(Stored data)
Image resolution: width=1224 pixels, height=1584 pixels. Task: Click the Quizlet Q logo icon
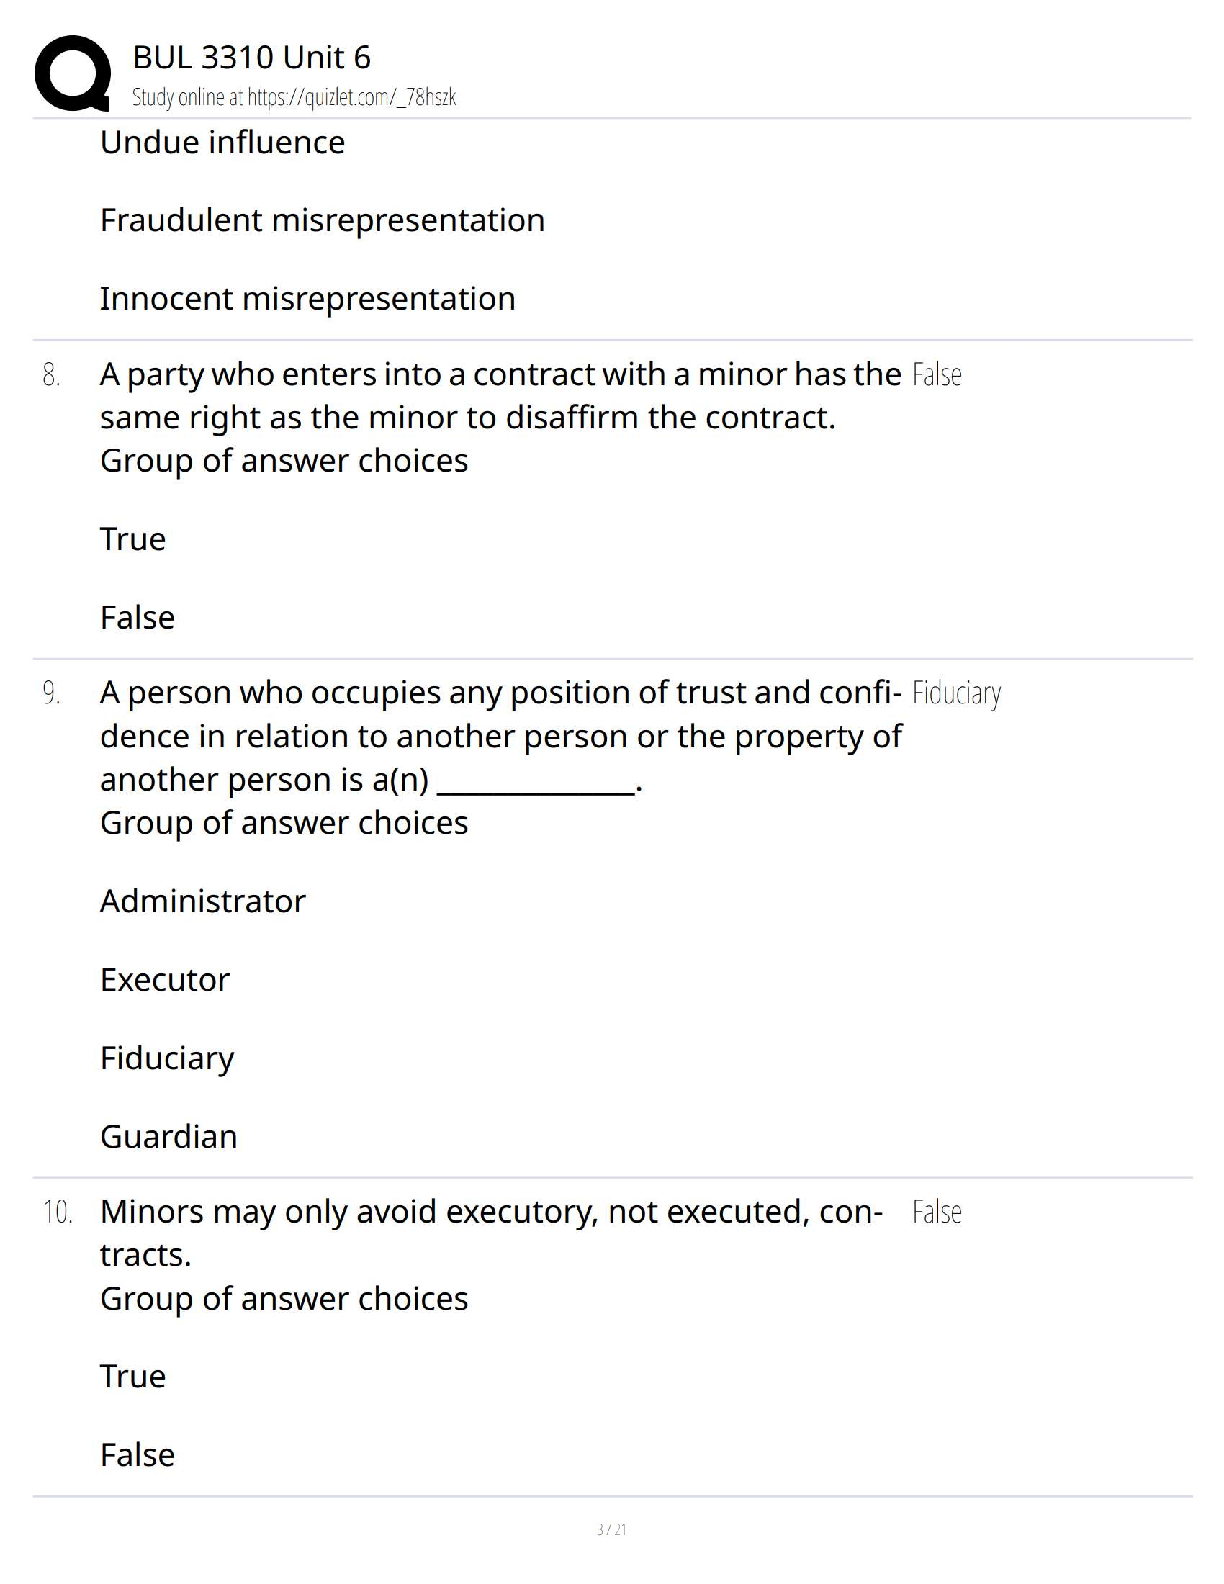pos(73,74)
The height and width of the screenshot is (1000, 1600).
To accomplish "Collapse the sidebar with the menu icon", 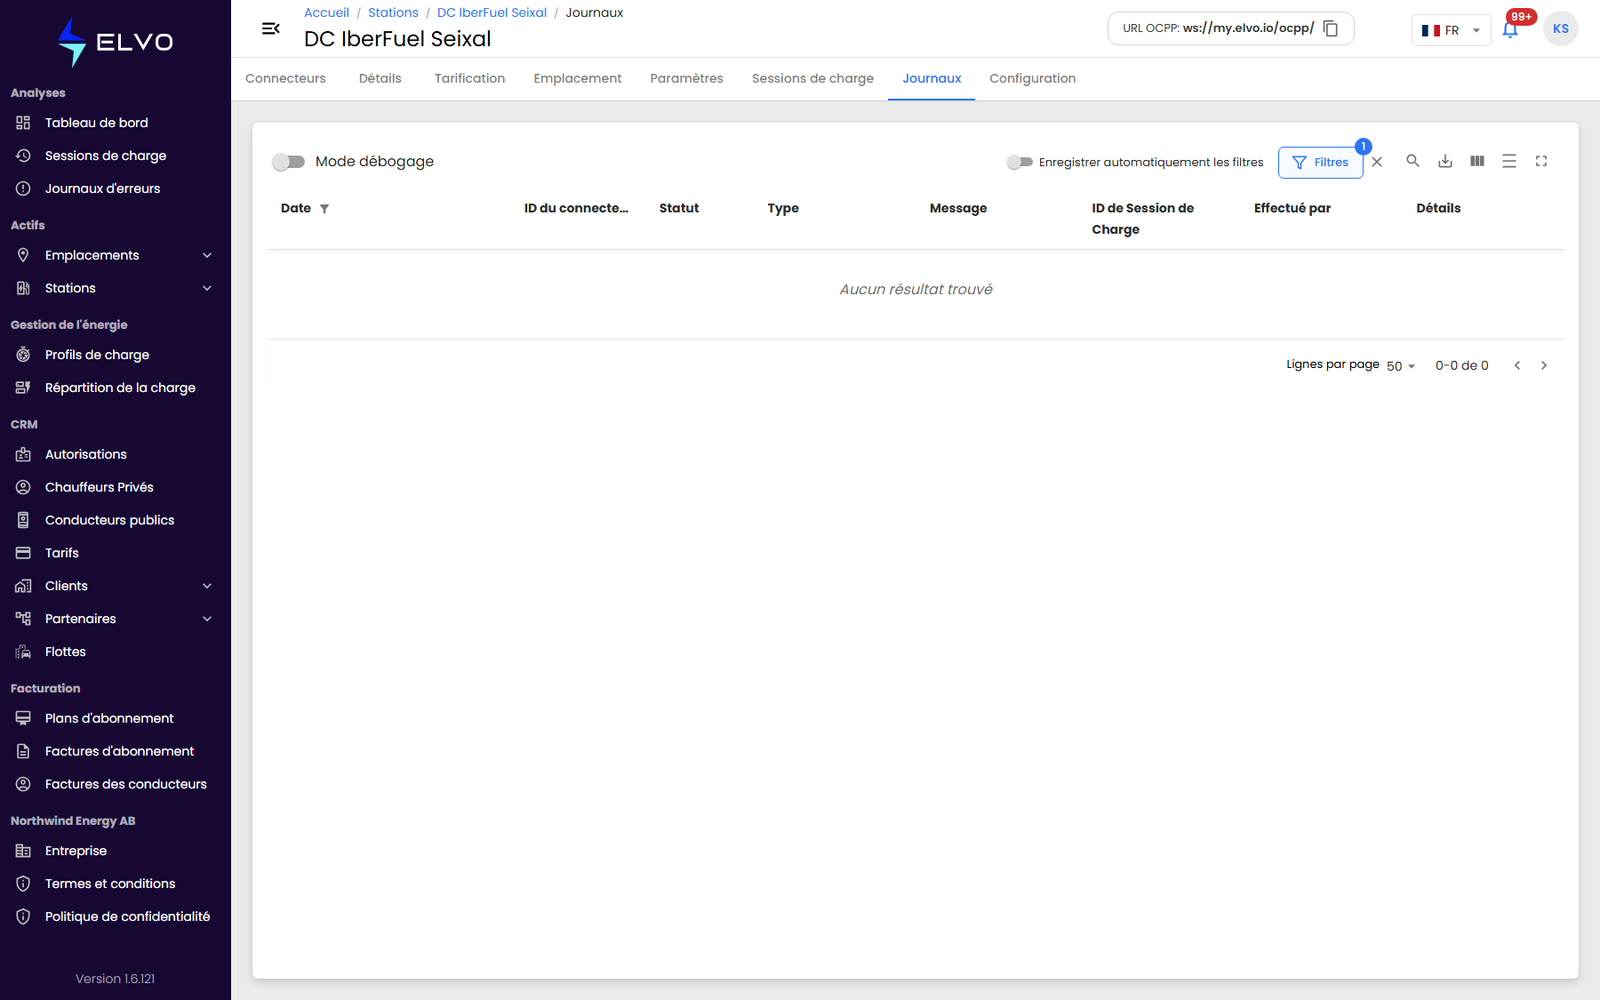I will (x=271, y=29).
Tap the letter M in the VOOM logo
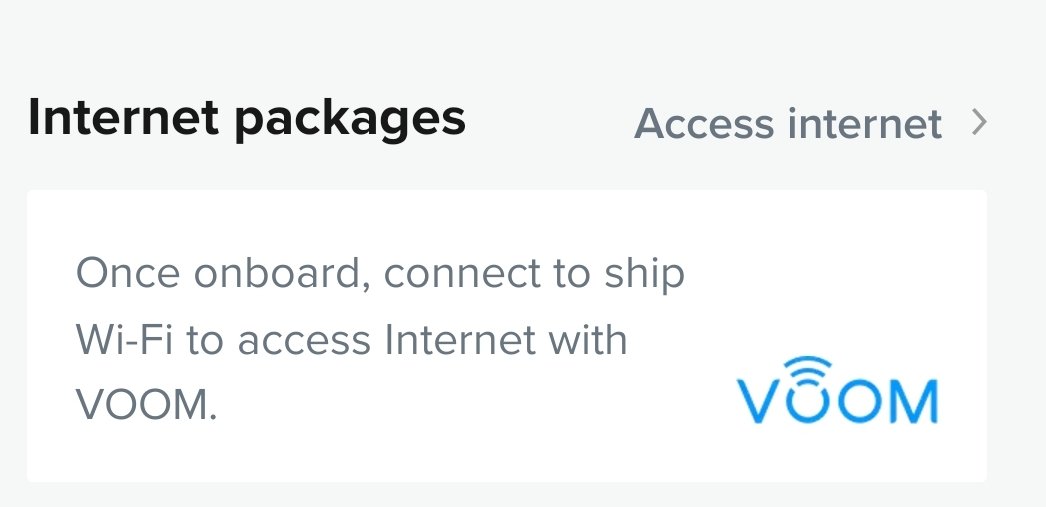 (911, 402)
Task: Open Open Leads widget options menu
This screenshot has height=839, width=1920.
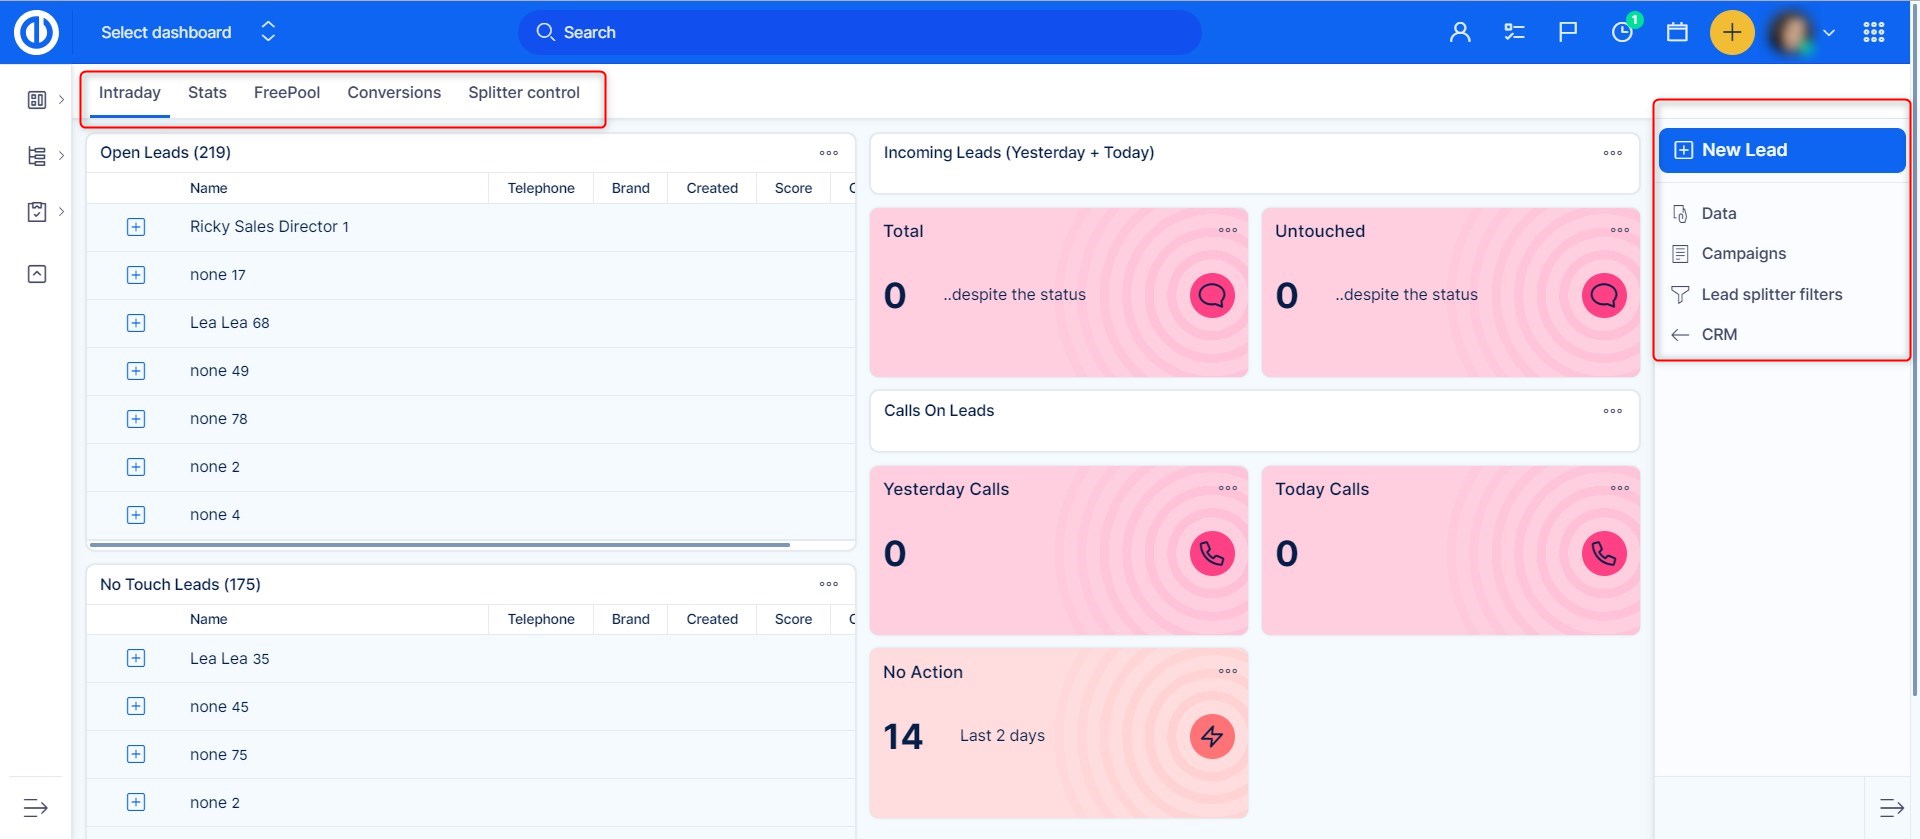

◆ TASK TO CARRY OUT: Starting where a line contains "Tap the letter M in the VOOM logo" and finishing at the last line above, set down every line exactly as it reads, with no pictures.

◆ RESULT:
Tap the letter M in the VOOM logo
 (911, 402)
Task: Open Open Leads widget options menu
This screenshot has height=839, width=1920.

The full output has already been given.